Baker said she cried as she emptied her desk, packing away years of memories, including team photos. She was preparing for her 20th season as girls coach. She had been AD for the last 10.

“I have no ill feelings toward the school,” said Baker, a Santa Barbara native who played basketball at Sacramento State in the early 1980s. “I loved every minute of my 25 years there. But I don’t know what the thought process was of letting me go. I asked in the meeting when I was let go, ‘What have I done wrong?’ They said nothing. Just want a change. It’s just a weird feeling.

“I’ve been a woman in a man’s world for a long time. I won’t say if that’s what got me fired, but it’s a feeling I have. It’ll be interesting to see who takes over my roles.”

Guy Anderson understands what Baker is going through. The winningest baseball coach in Northern California history with 927 wins over 45 seasons at Cordova, Anderson was fired in 2015. He was told the school wanted to go “in a different direction.”

He had an at-will contract, like all area coaches.

Anderson was soon hired by Baker to be an assistant baseball coach to Nelson Randolph at Capital Christian.

“I’m just stunned by this and I nearly choked on my coffee when I heard it,” Anderson said of Baker. “I’m more than alarmed. I’m pissed. I have all the compassion in the world for her because I’ve been there, been fired without warning, and she came to my aid and kept me in baseball. This is as fine a lady as you’ll ever meet anywhere in education. I have dealt with a lot of athletic directors over the years, and there are none better than Suzanne Baker, none.

“To me, it’s the most unjust move I’ve seen around here, and just three weeks into the school year?”

Baker is uncertain about her future in athletics. In the coming weeks, she will head to Arizona to visit grandchildren.
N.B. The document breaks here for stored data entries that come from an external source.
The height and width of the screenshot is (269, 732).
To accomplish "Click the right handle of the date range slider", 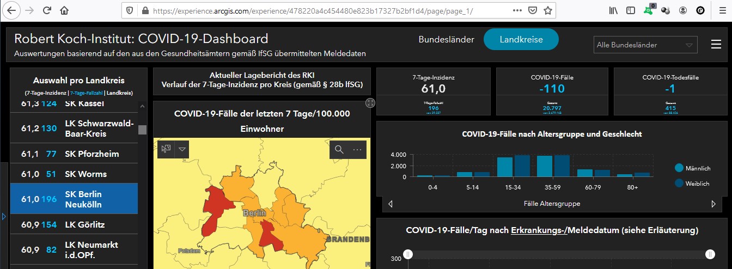I will coord(710,254).
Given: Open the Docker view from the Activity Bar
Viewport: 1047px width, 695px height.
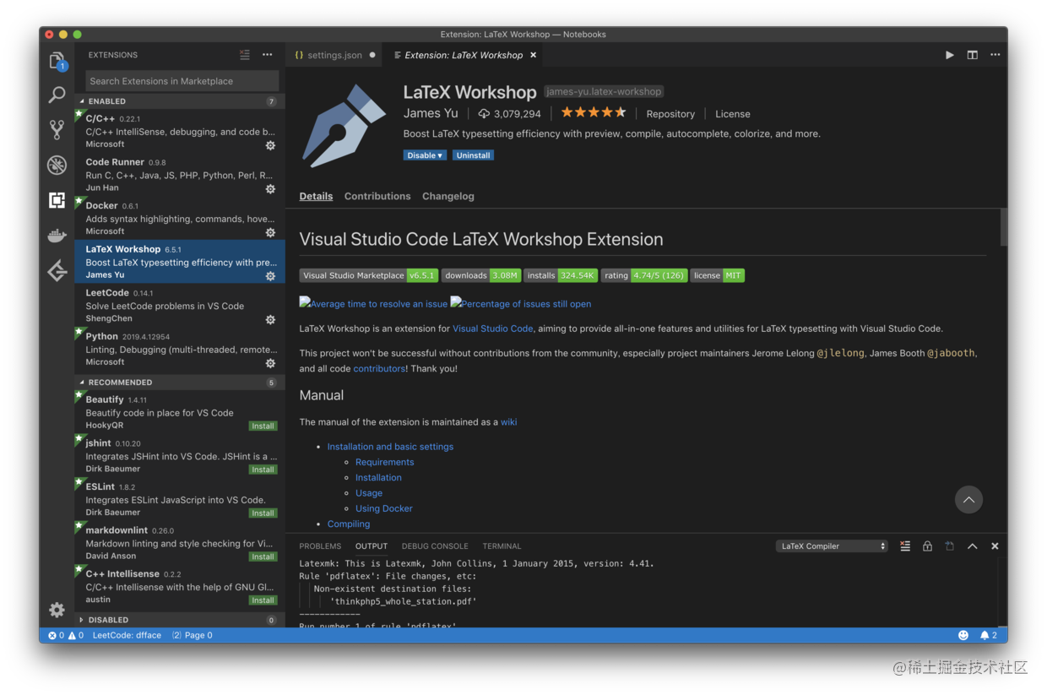Looking at the screenshot, I should coord(56,236).
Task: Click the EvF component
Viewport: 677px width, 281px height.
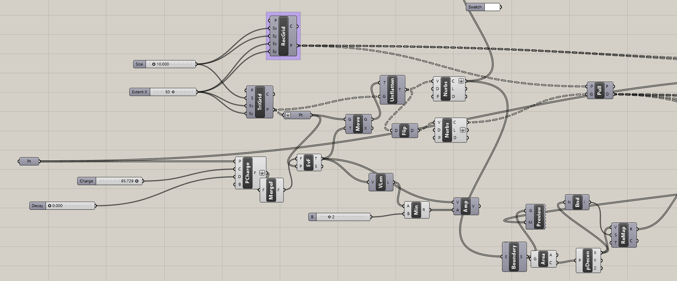Action: click(308, 162)
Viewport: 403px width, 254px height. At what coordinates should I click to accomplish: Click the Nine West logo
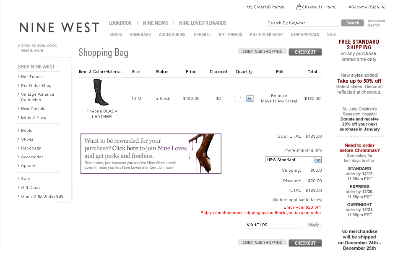(x=60, y=28)
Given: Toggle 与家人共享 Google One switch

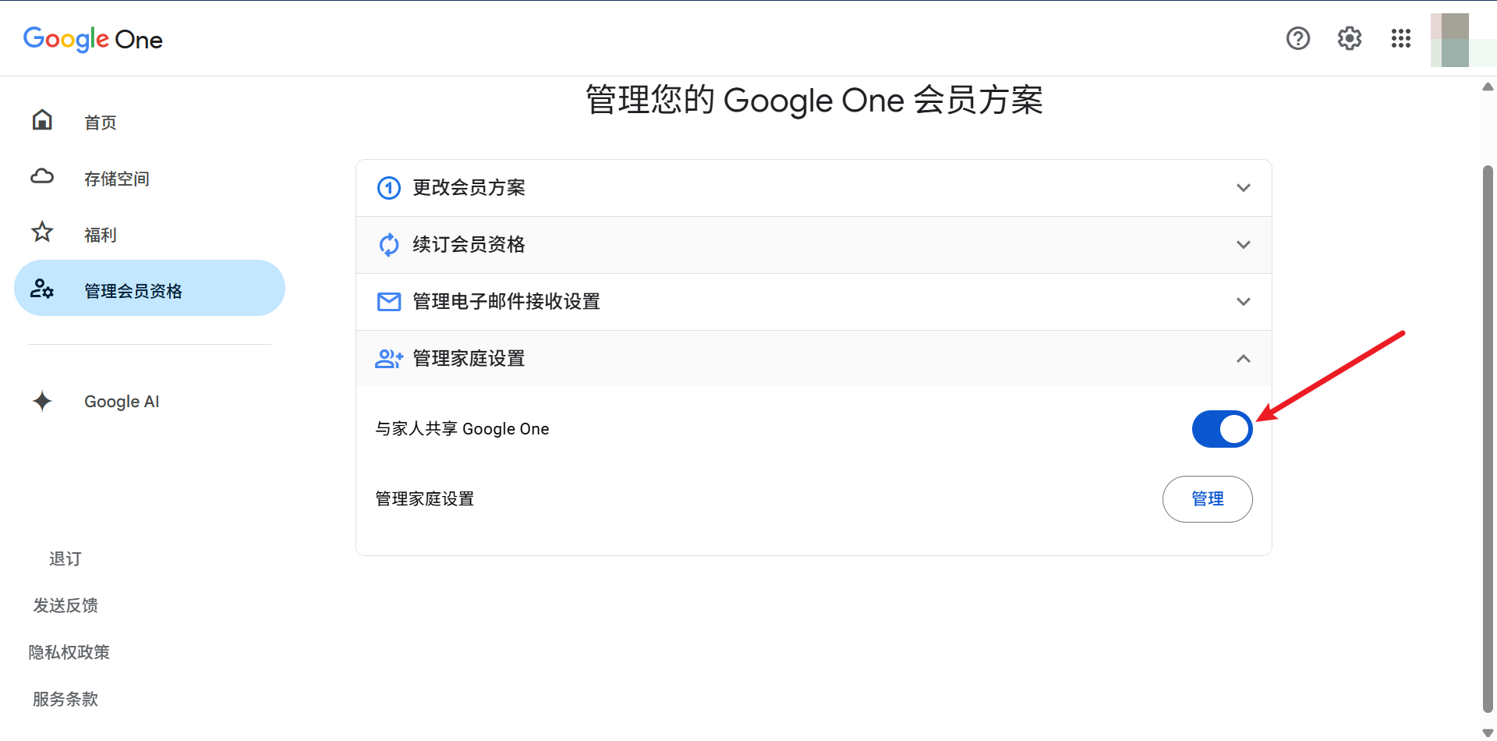Looking at the screenshot, I should coord(1222,429).
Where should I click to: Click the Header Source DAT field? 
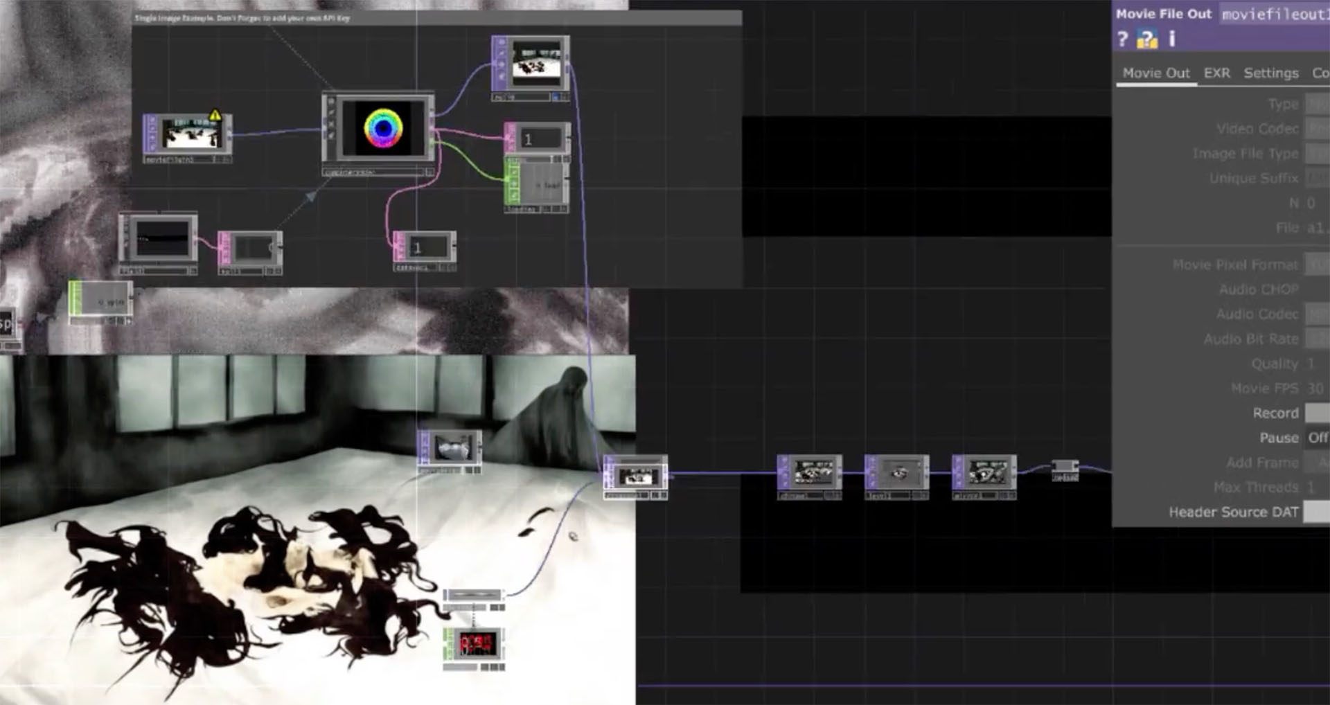(1317, 512)
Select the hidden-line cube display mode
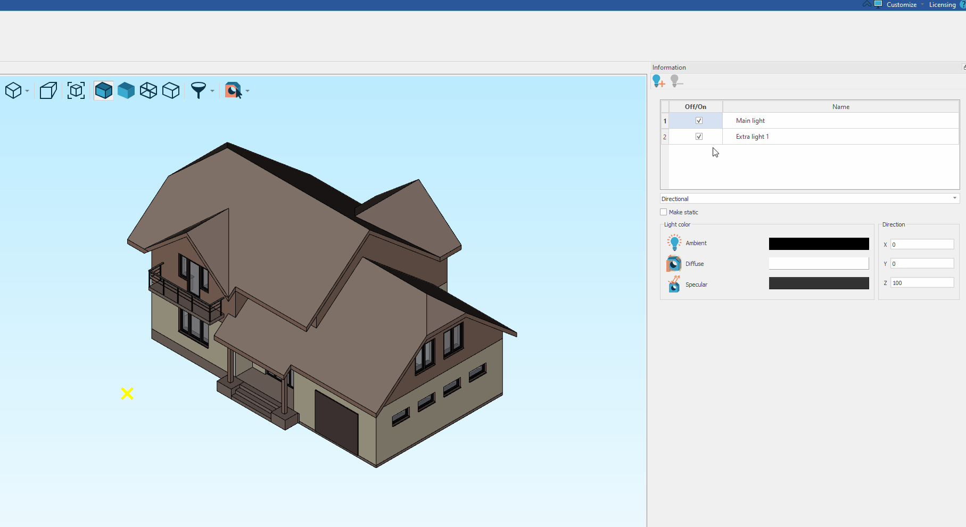The image size is (966, 527). pyautogui.click(x=171, y=90)
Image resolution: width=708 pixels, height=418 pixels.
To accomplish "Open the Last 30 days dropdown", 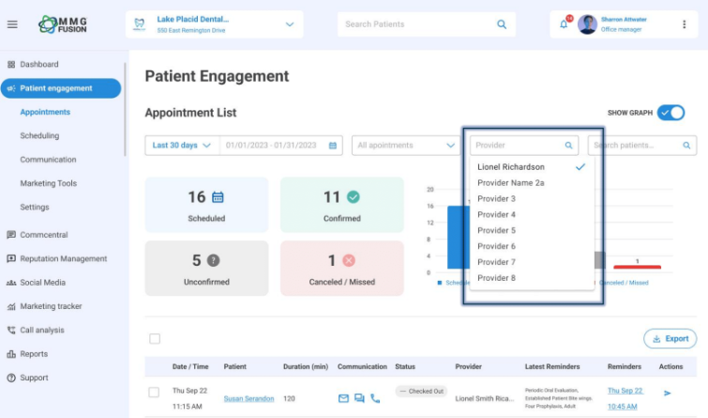I will coord(182,146).
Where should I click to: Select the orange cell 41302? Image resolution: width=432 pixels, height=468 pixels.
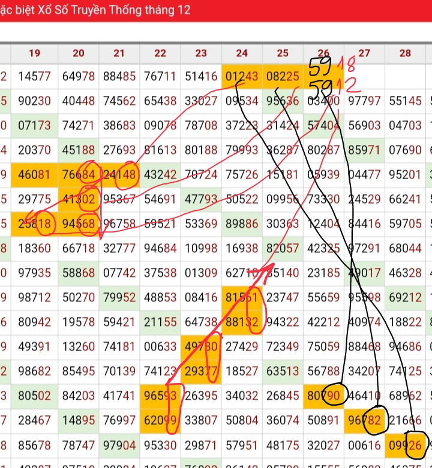79,199
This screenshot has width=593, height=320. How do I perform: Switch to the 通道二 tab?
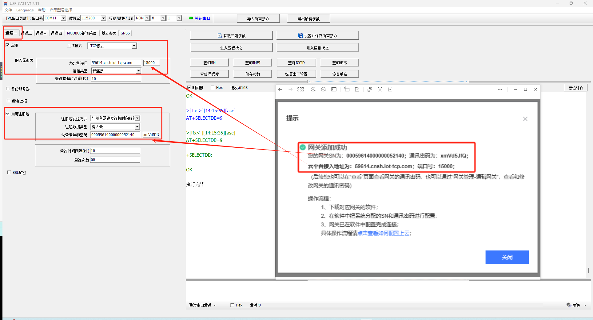[26, 33]
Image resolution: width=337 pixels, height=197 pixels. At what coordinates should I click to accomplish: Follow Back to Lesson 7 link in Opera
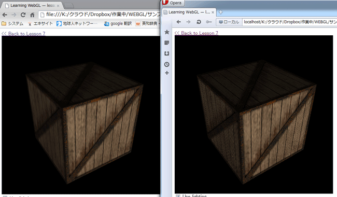(196, 33)
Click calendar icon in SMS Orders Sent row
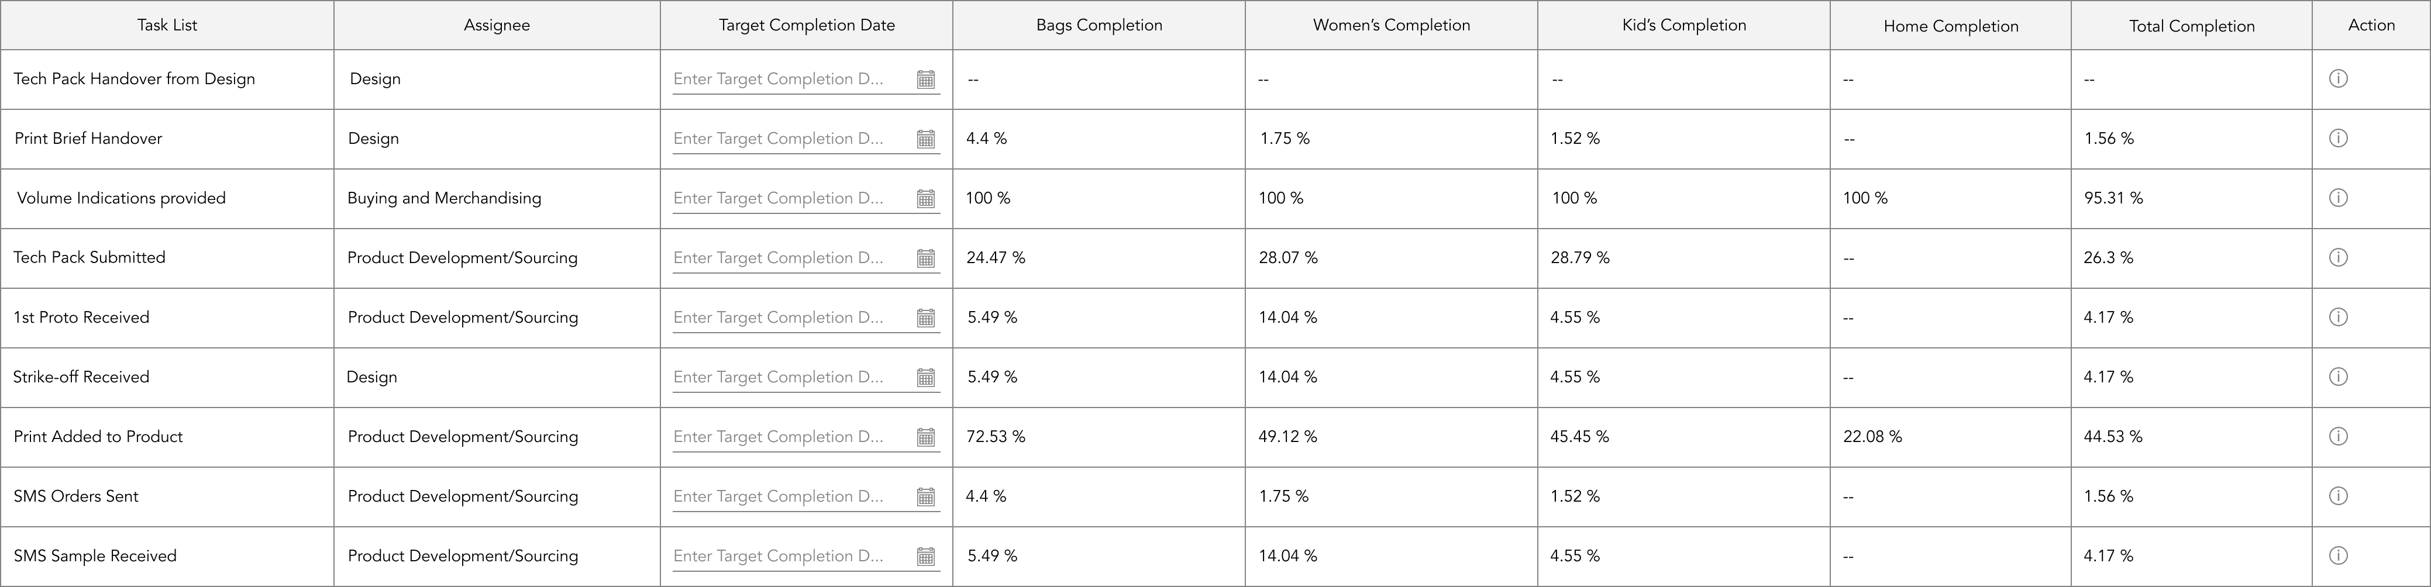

Baker said she already misses “my girls.” She said she was not allowed to say goodbye to the team on Thursday morning, so she sent her daughter, Brittany, to do it.

Bridget Donlon, a sophomore captain, said the team is numb.

“We sat together and cried, trying to process what was going on,” she said. “We shared memories of seasons past and goals for the future that we want to achieve for her. We talked about how Coach Baker has left a legacy and given us the tools that we need to move on through this difficult time.”